Our State Department argued for the program. For plausible deniability,
Peruvians, not Americans, would call the control tower to identify possible
drug runners.

This time they didn't. Veronica and Charity Bowers died because their
country gave up the control that could have saved them.

Years ago, Dad flew us in his little Tri-pacer from Ajo, Ariz. to Guaymas,
Mexico, for a family snorkeling vacation. Most American-bound cocaine and
heroin comes through Mexico. Flying private planes in a country that is a
drug source shouldn't be a capital offense, either for Americans or
citizens of another country.

Downing planes reduced the area's coca crop, defenders said. But it is
demand that fuels our drug problem. Despite billions spent on interdiction,
sufficient cocaine and heroin get through that its street price is lower
than 30 years ago. Had it risen, desperate addicts would deal enough to
fellow addicts or steal enough from the rest of us to feed their habit.

We need to seriously consider the damaged caused by our high-control,
low-support drug policies. Civil liberties have been trampled at home and
abroad.

The drug war has helped put up to a third of young black males in the
criminal justice system. Let's face it, we would never accept criminalizing
that percentage of young white males.

We don't have to. Caucasians guilty of the same offenses aren't subjected
to racial profiling. Their families are more likely to have the resources
for a better defense than a court-appointed attorney, and they often
receive better plea bargains and lower penalties from a largely white
criminal justice system.

Since up to half of adults have used illegal drugs, if we were really
industrious, half of us could work to pay the costs of jailing the other
half. Already the drug war has given us the world's highest incarceration
rate, and court-ordered reductions of overcrowded prisons have put violent
offenders back on the streets, making room for new drug offenders.

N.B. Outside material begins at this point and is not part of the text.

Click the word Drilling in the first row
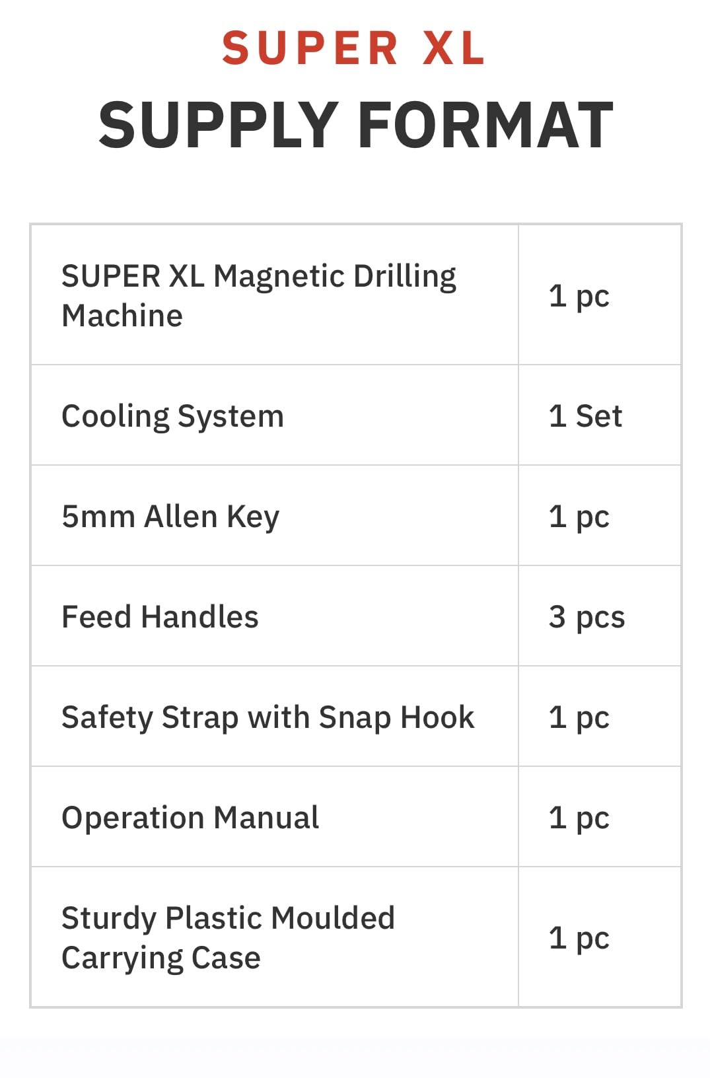 coord(404,276)
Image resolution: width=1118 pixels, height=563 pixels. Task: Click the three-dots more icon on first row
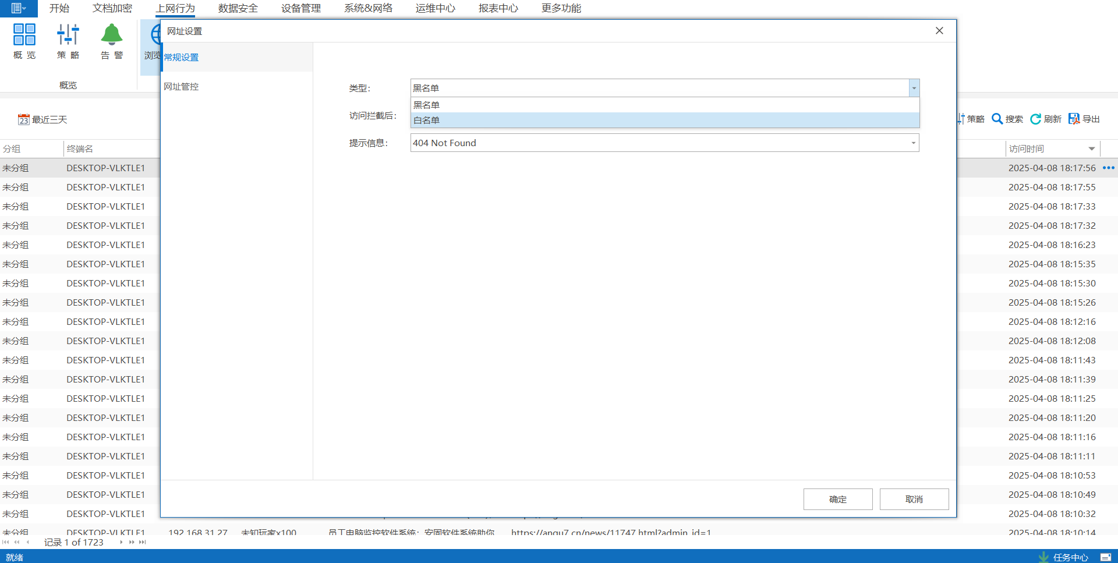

Instead of funding civil liberties violations we would never allow at home,
Congress should adequately fund drug treatment. Europeans increasingly
treat drugs as a health problem. Americans tend to consider
decriminalization "soft on drugs" and reject high-support programs as
socialist, but it's America that consumes half the world's cocaine.

Bush proposes cuts in child abuse prevention to fund tax cuts for the
wealthy. Instead let's fund effective programs so that fewer abused kids
self-medicate on drugs or try to escape the abuse through dealing.

Let's fund reading classes for poor readers so they can actually understand
their textbooks. Drug dealing is an attractive career choice to few other
than addicts or the desperately unskilled.

Targeting root causes like child abuse and functional illiteracy would
fight drugs more effectively than a war on our own citizens. Instead of
seeking deniability for our programs and being in denial about demand, we
should take responsibility for both.